Una serie di interventi sono stati decisi dal tavolo di monitoraggio del fenomeno franoso che sta interessando il territorio del comune di Oriolo, tornato a riunirsi in Prefettura a Cosenza. La riunione, alla quale hanno partecipato i tecnici della Regione, dell’Amministrazione provinciale, del CNR e del comune di Oriolo, si e’ sviluppata in due fasi. Nella prima, e’ scritto in una nota della Prefettura di Cosenza, “e’ stato fatto il punto sugli interventi a tutela della pubblica incolumita’ gia’ adottati e da adottare nell’immediato, al fine di garantire sempre minori disagi per la popolazione interessata dall’evento franoso. In particolare, si e’ stabilito di verificare, mediante sopralluogo tecnico presso la frazione Santa Marina, la possibilita’ di rendere percorribile, tramite interventi specifici, una strada interpoderale che, essendo al di fuori del fronte di frana, consentirebbe un valido percorso alternativo alla strada provinciale in piu’ punti franata, ma resa costantemente percorribile da pronti e tempestivi interventi effettuati dall’amministrazione provinciale.

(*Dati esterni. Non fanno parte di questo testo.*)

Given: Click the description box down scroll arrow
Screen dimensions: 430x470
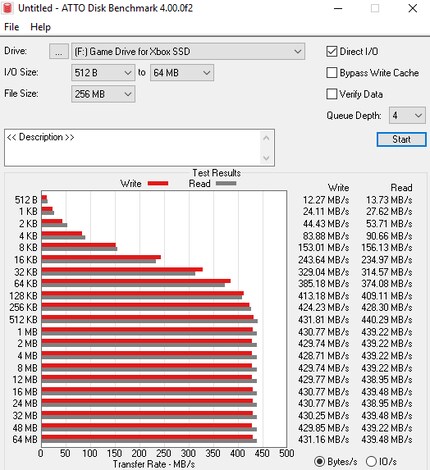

Santa Marina di Oriolo03Inoltre, sara’ garantito un drenaggio dell’acqua in eccesso nel corpo della frana che ha interrotto la strada provinciale anche nel tratto che conduce alla vicina Basilicata, in modo tale da alleggerire il versante e valutare ulteriori interventi di ripristino della viabilita’. Il Comune, con il supporto della Protezione civile regionale, redigera’ un piano speditivo di evacuazione da attivare nel caso di una evoluzione del fenomeno franoso”. La seconda parte dell’incontro, prosegue il comunicato, “e’ stata focalizzata sulle iniziative da adottare per la mitigazione del rischio idrogeologico nel territorio comunale di Oriolo. Il Presidente della Regione, intervenuto all’incontro, ha rappresentato di aver gia’ stanziato 600.000 euro, destinati ai primi interventi per la messa in sicurezza del territorio di Oriolo, al quale andranno ad aggiungersi le risorse che saranno allocate nel prossimo Accordo di Programma Quadro. Il Rettore dell’Unical ha espresso la disponibilita’ dell’Ateneo a offrire le professionalita’ tecniche sia per lo studio delle cause che hanno generato il movimento franoso, che per la redazione di progetti di mitigazione del rischio. Al riguardo, il Prefetto ha offerto la disponibilita’ della Prefettura ad ospitare un tavolo tecnico composto da professionalita’ della Regione, del CNR, della Provincia, del Comune e dell’Unical, per stabilire le modalita’ di utilizzo dei 600.000 euro gia’ stanziati”. Gli amministratori di Oriolo, in conclusione, “hanno ringraziato le Istituzioni per l’attenzione rivolta a quel territorio”.